Passage provided section start
Green Hydrogen

Green Energy Transition

Hydrogen plays a vital role in the renewable energy transition, with demand expected to grow by 2050 to reach net-zero emission targets. Although renewable energy sources such as solar and wind are essential in decarbonization, excess energy is difficult to store. Hydrogen is an energy-dense compound that provides energy storage and an alternative source of fuel for long-distance transportation, such as freight, airplanes, and other applications in heavy industry.

Green hydrogen is produced through a process called electrolysis, where water is split into oxygen and hydrogen using renewable energy sources. This process requires significant amounts of ultrapure, deionized water, which may create strain on already water-stressed regions. Using desalinated seawater can help to alleviate this issue. According to GWI, up to 2.5 million m³/day of deionized water may be needed for green hydrogen by 2030, and seawater desalination is expected to be the primary water source for approximately 65% of currently planned projects and reuse the source for another 15% of planned projects.
Passage provided section end
Instructions:
**A.** Answer these questions about the green hydrogen passage:
(i) What process is used to produce green hydrogen?
(ii) According to GWI, how much deionized water may be needed for green hydrogen by 2030?
(iii) Which forms of long-distance transportation does the passage name as uses for hydrogen fuel?
**B.** Rewrite the part of the green hydrogen passage starting at "Hydrogen plays a" and ending at "in heavy industry.", switching "freight" to "shipping".
**C.** Resume the green hydrogen passage after its final sentence.
The listing below plays no part in this work.
The data section start
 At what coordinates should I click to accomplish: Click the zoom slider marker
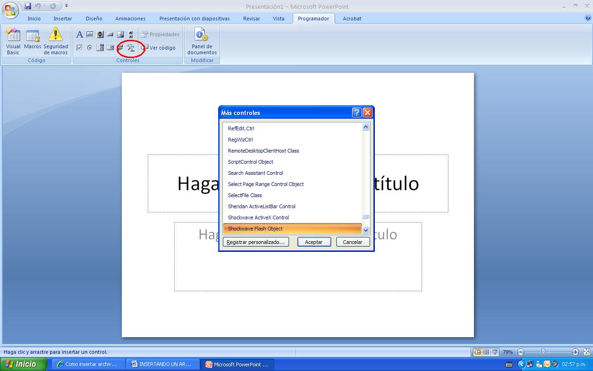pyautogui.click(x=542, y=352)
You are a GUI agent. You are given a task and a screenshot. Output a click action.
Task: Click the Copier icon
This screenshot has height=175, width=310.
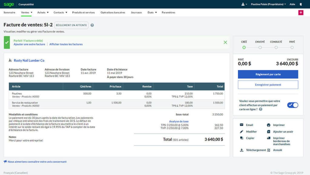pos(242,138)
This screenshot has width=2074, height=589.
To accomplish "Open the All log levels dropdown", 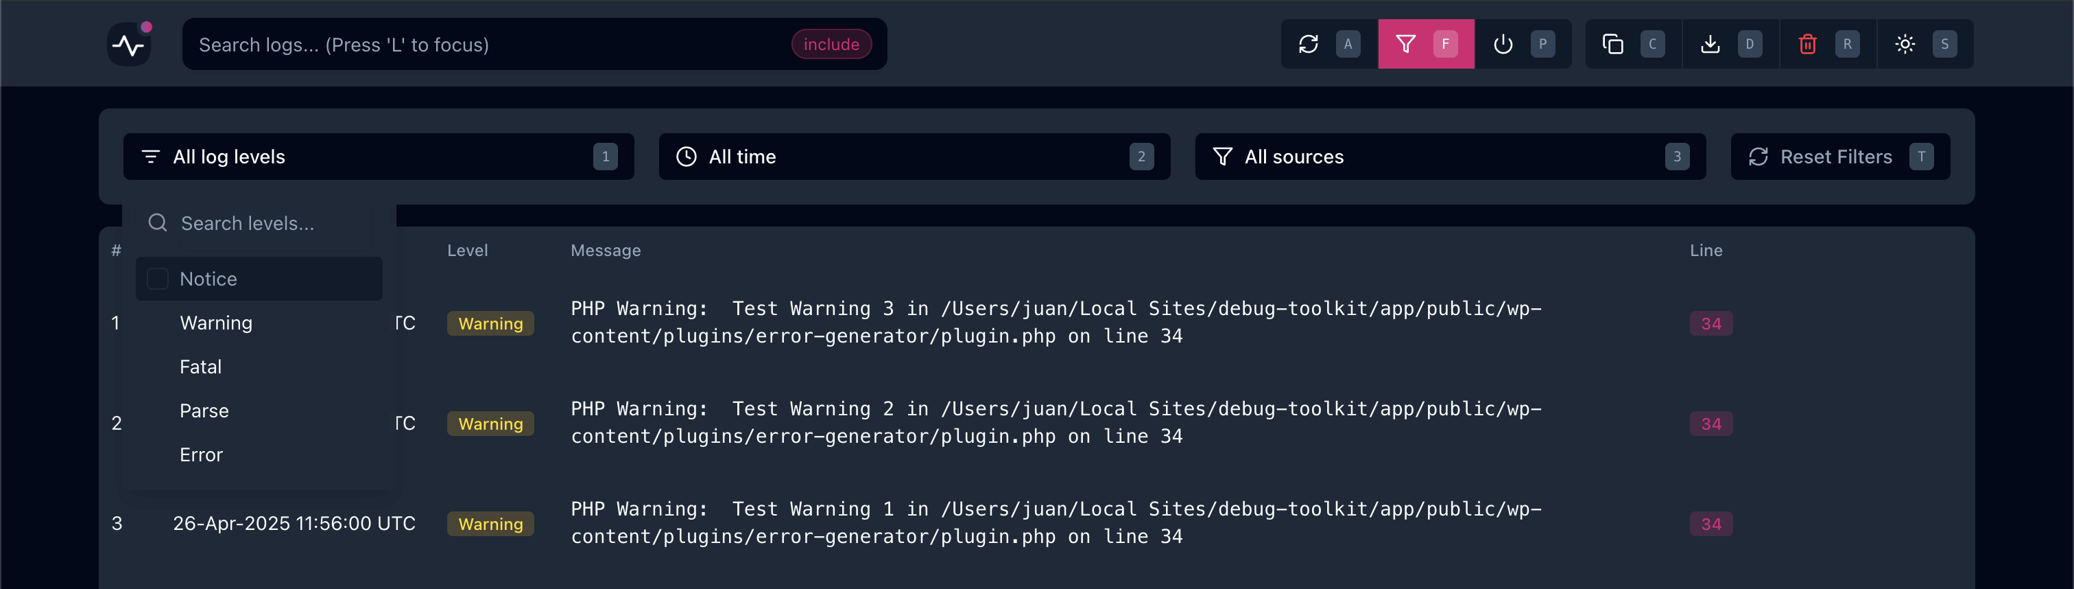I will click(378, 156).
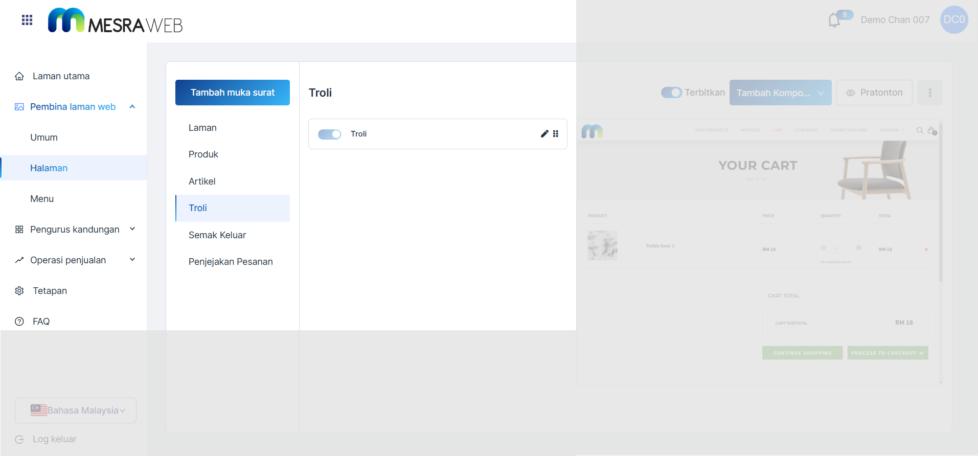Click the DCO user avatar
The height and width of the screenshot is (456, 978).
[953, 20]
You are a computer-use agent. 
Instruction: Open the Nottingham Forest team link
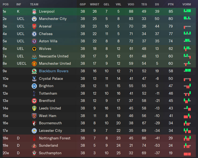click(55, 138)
The data section end
Task-by-task results:
**A.**
(i) Electrolysis, in which water is split into oxygen and hydrogen using renewable energy sources.
(ii) Up to 2.5 million m³/day.
(iii) Freight and airplanes.

**B.**
Hydrogen plays a vital role in the renewable energy transition, with demand expected to grow by 2050 to reach net-zero emission targets. Although renewable energy sources such as solar and wind are essential in decarbonization, excess energy is difficult to store. Hydrogen is an energy-dense compound that provides energy storage and an alternative source of fuel for long-distance transportation, such as shipping, airplanes, and other applications in heavy industry.

**C.**
Energy Efficiency in Green Hydrogen Production

Producing ultrapure water from seawater necessitates reverse osmosis desalination. Because electrolysis and seawater reverse osmosis (SWRO) are highly energy-intensive, energy recovery devices can significantly reduce energy use to create ultrapure water by recycling pressure energy. The PX^® Pressure Exchanger^® can substantially lower the energy requirement of seawater reverse osmosis and match the initial feedwater quality requirements for green hydrogen projects while delivering efficiencies of up to 98%. Our PX can be implemented in direct seawater reverse osmosis (SWRO) or in wastewater reuse so that plants capitalize on energy savings and reuse the oxygen on site produced from electrolysis. This oxygen can be used for wastewater treatment needs, especially for bacteria in biological treatment processes.

Green energy sources are variable and can fluctuate based on region and season. Implementing ERDs can also reduce the total instantaneous energy demand of the water purification system when renewable sources, such as sunlight and wind, are unavailable.